Oui, il y a une sorte de déchirement, en raison d’un écart trop grand : quelque chose de céleste vient habiter notre argile terrestre, au-delà des pensées intérieures et des sensations extérieures. C’est comme une anticipation de l’émerveillement éternel, le pressentiment de la pure Joie trinitaire. En effet, nous lui serons semblables, car nous le verrons tel qu’il est (1Jn 3, 2). Cette joie surnaturelle, je l’imagine volontiers brillant dans les yeux des bergers, instruits par les anges, venus à la crèche et contemplant l’Enfant. Je l’imagine aussi battant dans le cœur de Marie Madeleine, le matin de Pâques : « Rabbouni » (mon maître ! Jn 20, 16), avec le geste spontané de s’élancer pour lui prendre les pieds ou les genoux, non pour l’attacher à soi, mais pour s’attacher à Lui (cf. Mt 28, 9).

Mais c’est aussi (ou cela devrait être) la joie de n’importe quel fidèle, devant les deux « épiphanies » du Ressuscité, ces deux « visitations » de la Gloire. La première : la Parole de Dieu, dans ces moments de grâce où le Seigneur me parle et s’adresse à moi personnellement. Un verset de l’Écriture, un événement qui devient pour moi un appel ou une réponse, une parole intérieure… « Parle, Seigneur, ton serviteur écoute. »

La deuxième : le saint Sacrement de la Présence, l’Eucharistie célébrée et adorée. Oui, Dieu est là, en personne, à portée de la main, à portée de regard. Hélas, on s’y accoutume, on y croit à moitié, on efface les signes de l’adoration. « Est-ce que tu te rends compte ? C’est le Seigneur ! »


Ces larmes « salutaires », au sens fort du mot, nous font penser à la pécheresse qui pleure aux pieds de Jésus, dans la maison de Simon, le pharisien (Lc 7, 36-50). Faut-il l’identifier avec Marie de Magdala, qui est citée quelques versets plus loin (8, 2), parmi les femmes disciples qui accompagnent Jésus et l’assistent de leurs ressources ? Et même avec Marie de Béthanie, la sœur de Lazare, qui répète – ou recopie ? – le geste de l’onction avant la passion (Jn 12, 3) ? Je n’entrerai pas dans ce débat, les avis sont partagés. Je propose de lire ce récit pour lui-même, de l’écouter et de regarder la scène. Un récit plus énigmatique que le résumé qu’on en fait habituellement. 

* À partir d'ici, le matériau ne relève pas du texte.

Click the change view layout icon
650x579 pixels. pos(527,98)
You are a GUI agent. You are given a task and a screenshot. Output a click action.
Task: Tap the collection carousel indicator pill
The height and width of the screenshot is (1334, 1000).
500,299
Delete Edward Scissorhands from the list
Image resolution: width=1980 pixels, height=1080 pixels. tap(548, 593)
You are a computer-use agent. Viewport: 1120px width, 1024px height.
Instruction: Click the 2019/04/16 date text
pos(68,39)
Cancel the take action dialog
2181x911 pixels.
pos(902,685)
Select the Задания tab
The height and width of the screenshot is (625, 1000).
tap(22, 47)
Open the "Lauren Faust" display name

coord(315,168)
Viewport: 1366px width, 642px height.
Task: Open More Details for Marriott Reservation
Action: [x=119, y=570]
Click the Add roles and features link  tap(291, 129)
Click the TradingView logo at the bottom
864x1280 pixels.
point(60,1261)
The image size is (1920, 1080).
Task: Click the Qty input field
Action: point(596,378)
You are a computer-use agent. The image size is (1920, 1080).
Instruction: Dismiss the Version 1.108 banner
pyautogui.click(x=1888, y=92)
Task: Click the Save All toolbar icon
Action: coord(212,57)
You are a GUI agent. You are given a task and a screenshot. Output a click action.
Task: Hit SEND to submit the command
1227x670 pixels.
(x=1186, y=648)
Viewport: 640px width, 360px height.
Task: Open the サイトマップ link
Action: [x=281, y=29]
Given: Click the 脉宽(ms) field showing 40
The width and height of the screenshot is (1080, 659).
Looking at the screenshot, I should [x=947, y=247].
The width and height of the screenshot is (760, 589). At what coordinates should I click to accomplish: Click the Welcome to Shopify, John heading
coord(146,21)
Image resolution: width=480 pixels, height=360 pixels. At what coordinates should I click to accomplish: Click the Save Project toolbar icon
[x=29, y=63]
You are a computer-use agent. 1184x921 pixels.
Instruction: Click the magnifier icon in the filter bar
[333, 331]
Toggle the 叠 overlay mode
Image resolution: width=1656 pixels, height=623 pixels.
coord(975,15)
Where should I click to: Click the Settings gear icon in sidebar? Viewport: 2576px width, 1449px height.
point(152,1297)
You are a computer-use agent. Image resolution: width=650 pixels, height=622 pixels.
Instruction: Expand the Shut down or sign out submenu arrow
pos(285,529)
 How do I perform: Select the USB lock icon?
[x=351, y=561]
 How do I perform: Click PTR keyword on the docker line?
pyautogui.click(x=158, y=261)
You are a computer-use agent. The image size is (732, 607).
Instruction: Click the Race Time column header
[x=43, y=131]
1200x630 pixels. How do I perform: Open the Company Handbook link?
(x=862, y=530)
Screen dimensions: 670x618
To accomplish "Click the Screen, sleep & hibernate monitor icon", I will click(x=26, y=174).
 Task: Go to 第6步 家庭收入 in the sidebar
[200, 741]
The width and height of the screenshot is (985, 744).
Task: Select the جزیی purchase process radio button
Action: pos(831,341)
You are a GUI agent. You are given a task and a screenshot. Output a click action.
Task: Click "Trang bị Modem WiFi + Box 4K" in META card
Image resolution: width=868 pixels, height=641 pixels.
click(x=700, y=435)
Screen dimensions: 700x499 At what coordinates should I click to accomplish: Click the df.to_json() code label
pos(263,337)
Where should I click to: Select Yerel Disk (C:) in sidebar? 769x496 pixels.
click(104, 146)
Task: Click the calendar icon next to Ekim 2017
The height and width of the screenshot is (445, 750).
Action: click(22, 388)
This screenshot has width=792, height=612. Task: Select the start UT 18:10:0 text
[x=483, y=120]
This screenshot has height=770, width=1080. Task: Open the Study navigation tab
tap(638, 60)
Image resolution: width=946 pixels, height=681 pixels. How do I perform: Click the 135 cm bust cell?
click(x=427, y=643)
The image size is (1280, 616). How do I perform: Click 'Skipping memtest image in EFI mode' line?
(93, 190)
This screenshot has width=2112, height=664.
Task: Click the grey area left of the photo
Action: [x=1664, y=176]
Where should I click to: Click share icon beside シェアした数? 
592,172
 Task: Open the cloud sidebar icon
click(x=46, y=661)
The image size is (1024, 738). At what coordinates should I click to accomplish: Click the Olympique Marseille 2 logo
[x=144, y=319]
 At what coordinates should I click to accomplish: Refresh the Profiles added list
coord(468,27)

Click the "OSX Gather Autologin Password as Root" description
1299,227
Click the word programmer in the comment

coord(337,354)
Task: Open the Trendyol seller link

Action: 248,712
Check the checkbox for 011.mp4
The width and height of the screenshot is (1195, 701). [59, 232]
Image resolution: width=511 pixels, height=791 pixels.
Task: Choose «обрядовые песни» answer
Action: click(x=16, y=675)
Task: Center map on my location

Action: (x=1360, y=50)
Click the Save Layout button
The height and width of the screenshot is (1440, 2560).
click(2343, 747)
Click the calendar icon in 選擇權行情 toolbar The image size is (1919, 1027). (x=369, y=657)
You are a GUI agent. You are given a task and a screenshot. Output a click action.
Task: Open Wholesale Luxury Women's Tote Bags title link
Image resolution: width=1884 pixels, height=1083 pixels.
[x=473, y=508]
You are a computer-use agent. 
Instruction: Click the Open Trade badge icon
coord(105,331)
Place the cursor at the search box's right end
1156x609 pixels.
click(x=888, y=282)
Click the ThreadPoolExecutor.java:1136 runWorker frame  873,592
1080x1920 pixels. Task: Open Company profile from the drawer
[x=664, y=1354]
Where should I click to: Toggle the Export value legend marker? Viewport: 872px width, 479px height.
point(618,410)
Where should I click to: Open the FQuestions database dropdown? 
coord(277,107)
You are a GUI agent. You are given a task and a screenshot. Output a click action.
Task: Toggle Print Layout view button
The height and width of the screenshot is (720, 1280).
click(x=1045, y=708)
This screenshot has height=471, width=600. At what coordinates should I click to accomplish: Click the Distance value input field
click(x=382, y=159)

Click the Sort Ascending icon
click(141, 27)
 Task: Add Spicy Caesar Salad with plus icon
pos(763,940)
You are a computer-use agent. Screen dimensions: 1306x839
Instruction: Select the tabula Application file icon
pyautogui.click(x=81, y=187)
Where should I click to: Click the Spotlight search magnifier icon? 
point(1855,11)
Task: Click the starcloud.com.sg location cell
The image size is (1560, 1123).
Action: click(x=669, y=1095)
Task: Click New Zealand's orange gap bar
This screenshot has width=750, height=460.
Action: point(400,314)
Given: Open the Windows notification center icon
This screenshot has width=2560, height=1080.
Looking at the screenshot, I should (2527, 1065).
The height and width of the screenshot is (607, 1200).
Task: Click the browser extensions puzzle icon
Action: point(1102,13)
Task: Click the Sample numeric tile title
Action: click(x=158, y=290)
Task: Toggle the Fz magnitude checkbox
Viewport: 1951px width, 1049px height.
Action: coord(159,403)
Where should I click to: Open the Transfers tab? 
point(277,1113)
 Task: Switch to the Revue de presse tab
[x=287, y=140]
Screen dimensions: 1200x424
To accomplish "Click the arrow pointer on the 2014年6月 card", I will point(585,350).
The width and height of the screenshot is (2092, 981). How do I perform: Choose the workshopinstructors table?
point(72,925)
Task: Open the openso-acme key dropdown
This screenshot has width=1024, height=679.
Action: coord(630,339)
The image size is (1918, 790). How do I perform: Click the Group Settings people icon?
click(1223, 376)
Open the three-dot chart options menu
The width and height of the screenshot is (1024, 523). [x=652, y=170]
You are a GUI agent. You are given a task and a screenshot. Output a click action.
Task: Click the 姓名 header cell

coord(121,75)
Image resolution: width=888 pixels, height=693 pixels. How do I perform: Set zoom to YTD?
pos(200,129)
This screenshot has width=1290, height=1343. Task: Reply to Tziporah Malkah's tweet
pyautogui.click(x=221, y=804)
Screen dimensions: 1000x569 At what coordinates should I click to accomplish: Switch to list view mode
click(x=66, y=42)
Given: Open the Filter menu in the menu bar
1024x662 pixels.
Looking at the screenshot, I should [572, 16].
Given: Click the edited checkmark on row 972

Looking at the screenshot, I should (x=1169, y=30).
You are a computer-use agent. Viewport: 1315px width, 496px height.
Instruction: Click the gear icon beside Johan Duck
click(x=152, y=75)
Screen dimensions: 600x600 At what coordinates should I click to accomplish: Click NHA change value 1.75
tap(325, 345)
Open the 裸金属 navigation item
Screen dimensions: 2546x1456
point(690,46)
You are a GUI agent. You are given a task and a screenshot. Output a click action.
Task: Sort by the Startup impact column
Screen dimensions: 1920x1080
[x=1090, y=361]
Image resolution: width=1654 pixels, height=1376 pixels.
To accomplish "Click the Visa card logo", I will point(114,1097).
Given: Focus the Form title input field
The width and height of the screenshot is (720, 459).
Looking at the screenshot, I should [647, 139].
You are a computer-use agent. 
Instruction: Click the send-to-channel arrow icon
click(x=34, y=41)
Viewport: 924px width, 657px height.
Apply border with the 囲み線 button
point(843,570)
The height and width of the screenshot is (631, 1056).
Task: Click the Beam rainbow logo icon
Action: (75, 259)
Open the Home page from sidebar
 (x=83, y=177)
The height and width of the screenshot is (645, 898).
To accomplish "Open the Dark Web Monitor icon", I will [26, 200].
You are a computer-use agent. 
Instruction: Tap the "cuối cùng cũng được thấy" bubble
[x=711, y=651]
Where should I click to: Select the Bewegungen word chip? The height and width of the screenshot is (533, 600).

La traduction liturgique dit : une femme de la ville, une pécheresse. Mais Luc a écrit l’inverse : une femme, une pécheresse de la ville. Cela en dit long sur sa réputation… Notons que cette femme ne connaît pas Jésus, elle en a seulement entendu parler. Jésus, de son côté, ne lui a rien dit et ne lui a rien fait. Tout se passe en silence, tout se passe à l’intérieur, pour lui comme pour elle. Pour elle, c’est bien un aveu, une « confession » – mais, en même temps, c’est déjà une action de grâce. Du côté de Jésus, c’est bien un pardon : il accueille la pécheresse – et, en même temps, cette rencontre se prolonge, c’est une communion qui dure, comme en témoignent les verbes à l’imparfait : elle essuyait ses pieds avec ses cheveux, elle les couvrait de baisers, elle répandait sur eux le parfum… Il ne faut surtout pas renverser l’ordre du récit, en traduisant le verset 47 : ses péchés sont pardonnés parce qu’elle a beaucoup aimé. Il faut comprendre : elle est pardonnée, puisqu’elle a montré beaucoup d’amour. Car celui à qui on pardonne peu montre peu d’amour.

Il y a aussi les larmes de Simon Pierre, après son triple reniement. Au chant du coq, c’est-à-dire au lever du jour, Pierre, pour la troisième fois, dit qu’il ne connaît pas Jésus – au moment même où Jésus traverse la cour, car après les débats nocturnes on l’emmène au Sanhédrin, qui ne peut se réunir qu’en plein jour. Leurs regards se croisent… Misère et miséricorde. Pierre pleure amèrement, nous disent Matthieu et Luc (pikrôs). On peut noter que sa « pénitence » va être longue. Il sera finalement consolé par le triple « m’aimes-tu ? sois le berger de mes agneaux » (Jn 21). Jésus réveille la tristesse du péché, mais c’est pour la guérir… 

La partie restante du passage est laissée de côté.